Here follows a description of how the supply works, and most of all how to modify it for running on 12V and directly controlling a LED lamp.
The following picture shows a 180degree PIR motion sensor PAM42-3.
The good thing about this one is, that it is watertight but still easy to disassemble. No glued parts.
When examined closely, the following main components can be located on top and bottom of the board:
The IC obviously runs on 5V, but the relay is a 24V type.
The diagram can be drawn, in order to investigate the powersupply.
Here we learn that it has a series capacitor (C21) as a voltage divider.
That has the advantage that no power is lost in the voltage drop, as the voltage over a capacitor is 90degree out of phase with the current through it.
For example, when we measure voltage and current separately: 230V x 14.8mA= 3.4W. But when we measure with a Wattmeter that also uses the phase, it shows 0.6W.
The drawback is, that spikes and pulses on the 230V line go straight through the capacitor and will easily damage the electronics, so extra circuitry must be implemented for protection.
(Also, this trick is only usable for very low power, because for higher power there are regulations for a powerfactor >0.9 in order to guarantee the efficiency of the 230V mains distibution system. Powerfactor is cos(phi), where phi is the phase between voltage and current)
Checking the supply circuit for possibility of 12V modification:
The rectifier bridge has two normal diodes (D2, D3) and two spike-absorbing zenerdiodes (Z1, Z2) with 24V limiting voltage.
This clamps the voltage to 24V even when the drawn current varies (activating the relay uses much more current than during idle), and at the same time it forms (together with the series resistor R8) the protection against spikes and pulses on the 230V line.
This is a good solution, but it will inevitably introduce some extra current through the zenerdiodes during idle. (as we will see later, when we measure the current consumption of the modified 12V version).
The 24V is only needed for the relay.
The 5V regulator will work fine with 12V instead of 24V, so removing the voltage divider and replacing the relay is a good solution.

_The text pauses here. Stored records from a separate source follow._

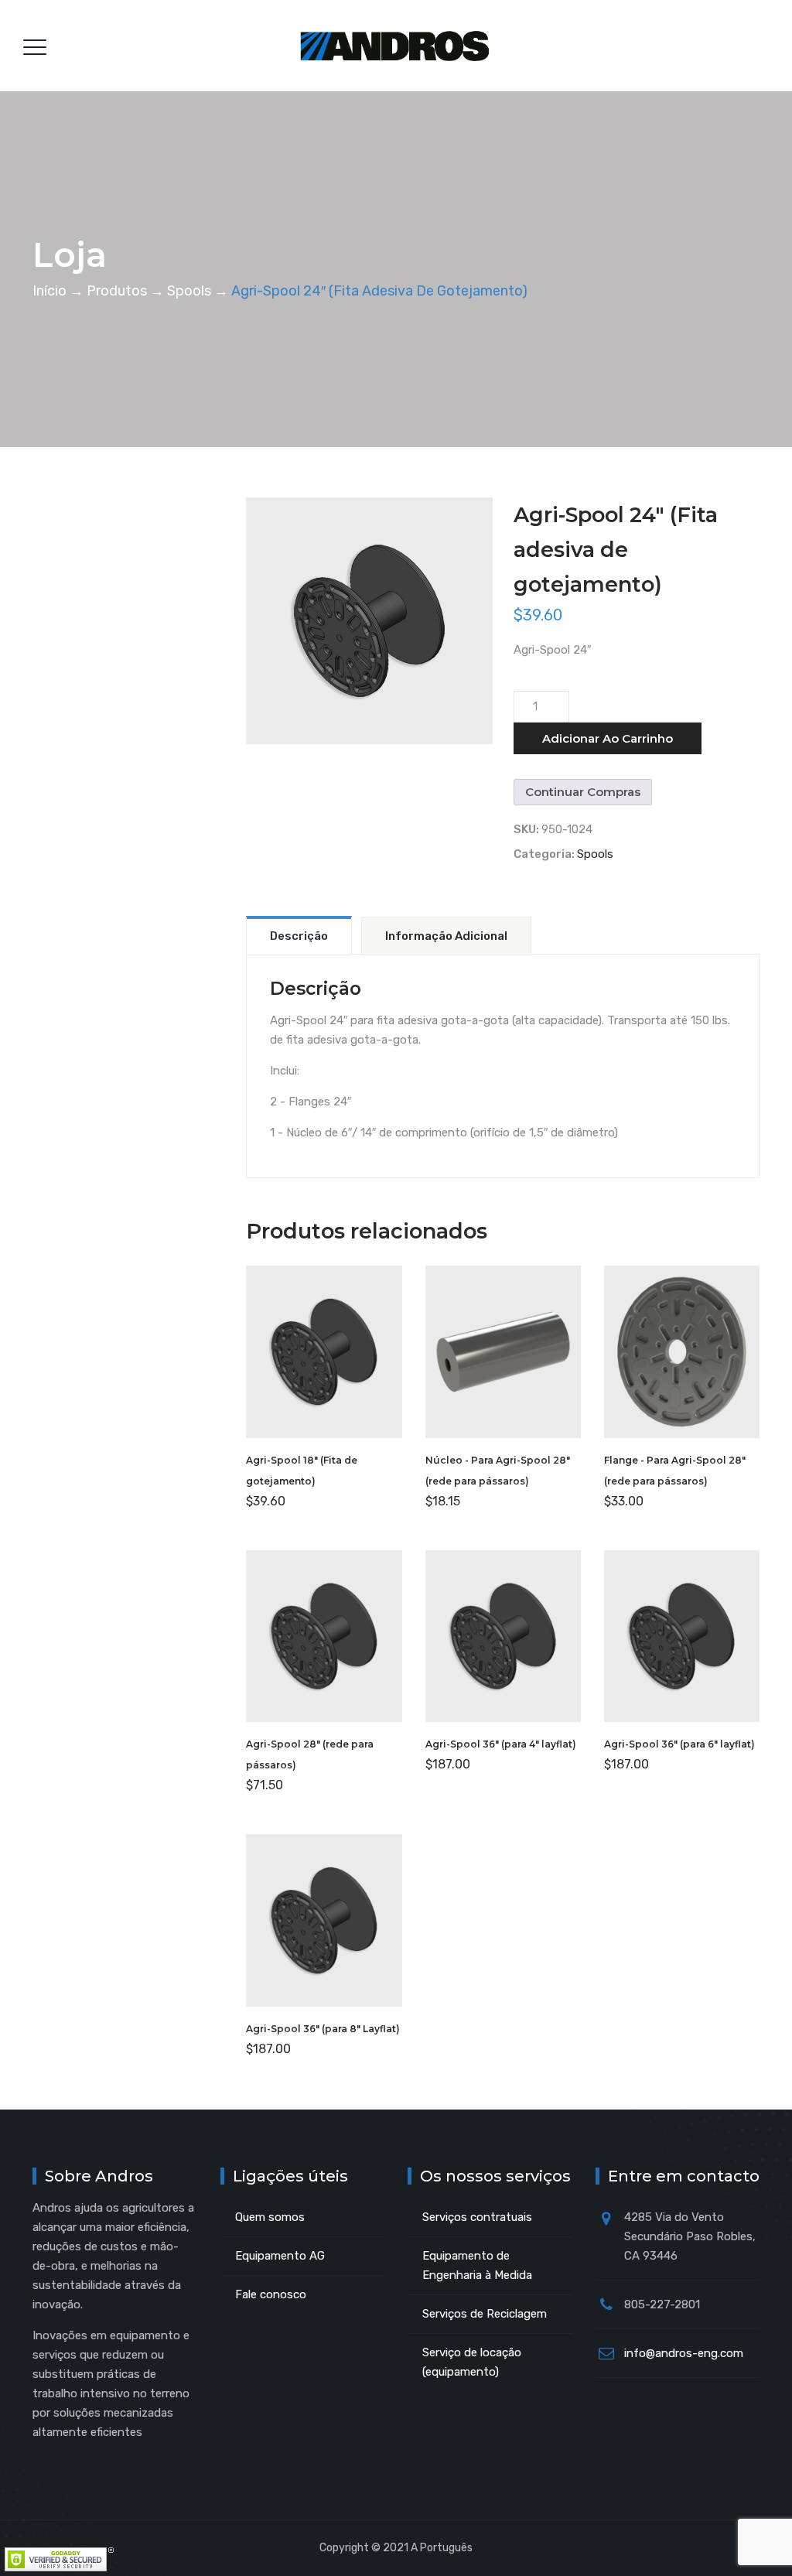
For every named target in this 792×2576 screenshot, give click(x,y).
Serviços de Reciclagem (484, 2314)
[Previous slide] (261, 620)
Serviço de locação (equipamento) (471, 2362)
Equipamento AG (280, 2256)
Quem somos (270, 2217)
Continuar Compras (582, 791)
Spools (595, 854)
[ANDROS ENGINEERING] (394, 45)
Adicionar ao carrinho (607, 738)
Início (49, 290)
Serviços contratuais (477, 2217)
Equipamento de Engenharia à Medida (477, 2265)
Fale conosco (270, 2294)
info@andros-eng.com (683, 2353)
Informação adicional (446, 936)
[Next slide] (477, 620)
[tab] (299, 935)
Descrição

When we want the motionsensor to switch a LED light, it is easier and cheaper NOT to use a 12V relay but just use a good PowerFET instead. The drawback is, that it only can switch DC current and not AC, but as we had a DC powersupply for the lamps anyway, this is no problem.
(By the way, using an AC powersupply is also possible if an extra terminal is added for the + of the lamp, connected to the common cathode point of D2, D3. Then Z2 shall not be shorted, so we still have the bridge-rectifier in the circuit.)
So, it is only needed to remove the relay, and to mount some wires and a FET.
Use solder wick to suck up the tin in order to remove the relay:
Good PowerFETs can be found in scrap electronics, e.g. old PC motherboards:
These FETs normally have a very low R_on resistance, typically 40mOhms, and can switch many Amps of lamp current.
But you should check the Gate voltage that is needed to switch the FET on.
E.g. on the motherboard shown above, there were 2 similar-looking types, D17NF03 and 13N03L.
Consulting the datasheets, it turned out that the D17NF03 can switch very much current with 5V gate voltage, but the 13N03L is still close to the bottom of its curve and would rather like to have 5.5V. So we choose the D17NF03.
The easiest way to re-use the FET is just to saw it out of the motherboard:
It fits nicely in the spot where the relay was situated earlier.
Here the board is mounted again.
You can see the red wire from the 2k2 resistor to the FET gate, the yellow wire that shorts the voltage divider (from the +12V to D2)
Works fine!
The idle current from the 12V supply is only 4mA, which gives 12V x 4mA = 48mW!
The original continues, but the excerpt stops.